I think I can safely say that COVID-19 was the overwhelming reason why we had to close our doors, not because of incompetence or a lack of execution.

Sussman told Technical.ly that OurStreets would have shuttered its operations entirely because of the pandemic if it hadn’t secured a PPP loan. (In July, he gave the company a “75% chance” of getting the loan forgiven.) Sussman and Schep even stopped taking salaries and moved OurStreets employees to part-time to help with the finances. Now, the company is retiring the Supplies platform to refocus on its flagship product and continuing its work as a volunteer advocacy project with Schep solely at the helm.

“The company is going through a formal dissolution process over the next few months, so there won’t be any ‘roles’ at OurStreets as it exists today,” Sussman said. “Daniel is going to be maintaining the app and our advocacy dashboard for our 30+ advocacy partners with the help of some volunteers. These volunteers will likely be some of our current staff and some other folks that have either volunteered directly for OurStreets or have been engaged in other ways.”

OurStreets was planning to contract directly with cities to use its data to promote street safety infrastructure projects, like protected bike lanes. The company also partnered with other stakeholders in the transportation industry like micromoblity operators and transportation planning firms. OurStreets in its volunteer advocacy project form will no longer be able to contract with cities, the cofounder said, but it will still be providing its product to users and its advocacy partners.

Sussman will still be involved with the company through the end of the year, but not in a significant role, he said. Schep, who is also the company’s head of engineering, will continue to develop the OurStreets app and the OurStreets Advocate dashboards.

“I take comfort in knowing that I gave OurStreets my all and couldn’t be prouder of what the team accomplished,” Sussman said. “It’s easy to blame a lack of success on external factors, but I think I can safely say that COVID-19 was the overwhelming reason why we had to close our doors, not because of incompetence or a lack of execution.”

The cofounder said he’s looking forward to taking some time off to recharge and spend some quality time with family. Still, “I’ve certainly been bit by the entrepreneurial bug and have some ideas that I’d like to pursue in the future.”

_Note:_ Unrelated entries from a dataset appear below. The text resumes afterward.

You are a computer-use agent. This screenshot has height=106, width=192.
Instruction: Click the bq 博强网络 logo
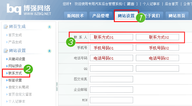pyautogui.click(x=29, y=9)
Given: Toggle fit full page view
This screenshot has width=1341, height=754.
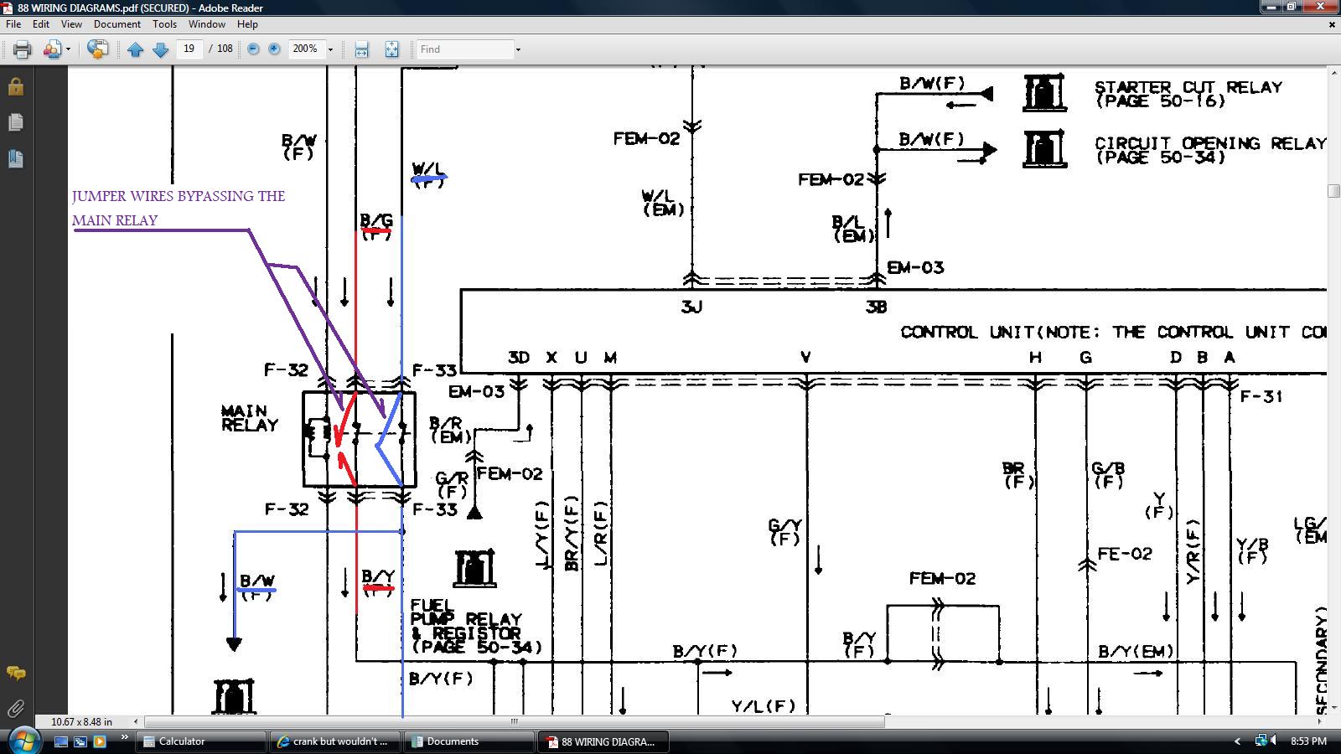Looking at the screenshot, I should pyautogui.click(x=391, y=49).
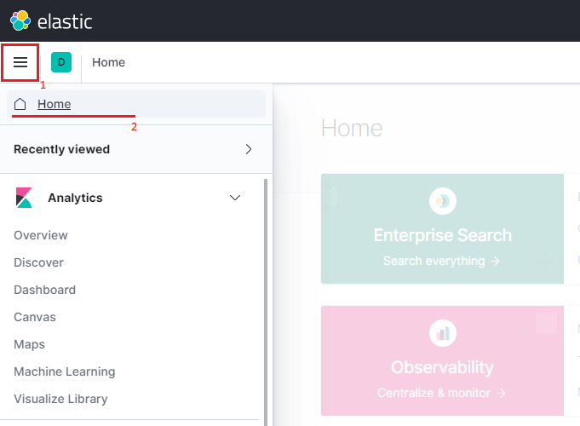This screenshot has height=426, width=580.
Task: Open Canvas from the navigation list
Action: click(x=35, y=317)
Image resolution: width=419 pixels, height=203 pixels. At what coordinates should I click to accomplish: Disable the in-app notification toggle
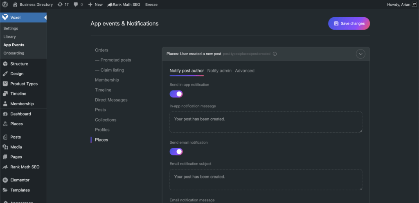point(176,94)
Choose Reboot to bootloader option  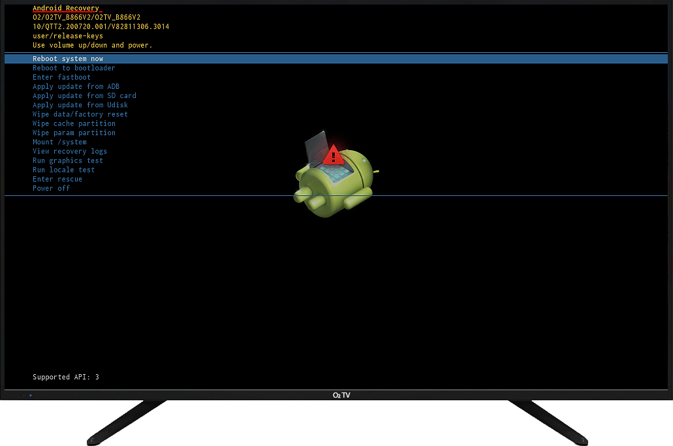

Here are more of OurStreets’ accomplishments since its inception:

  • First place and $50,000 in Amazon credits at the Amazon Web Services and US Ignite Smart Cities Pitch Competition in May 2019
  • Placed in the top three at a virtual pitch competition during the Shared Use Mobility Summit Startup Spotlight in May
  • Launched private pilots with Skip and Helbiz to act as the universal app for reporting of micromobility issues like scooters blocking bike lanes
  • Hosted the Bus Lane Blitz in D.C., which tracked more than 300 violations in a day; this campaign helped push city officials to make permanent bus lanes on H and I Streets in northwest D.C.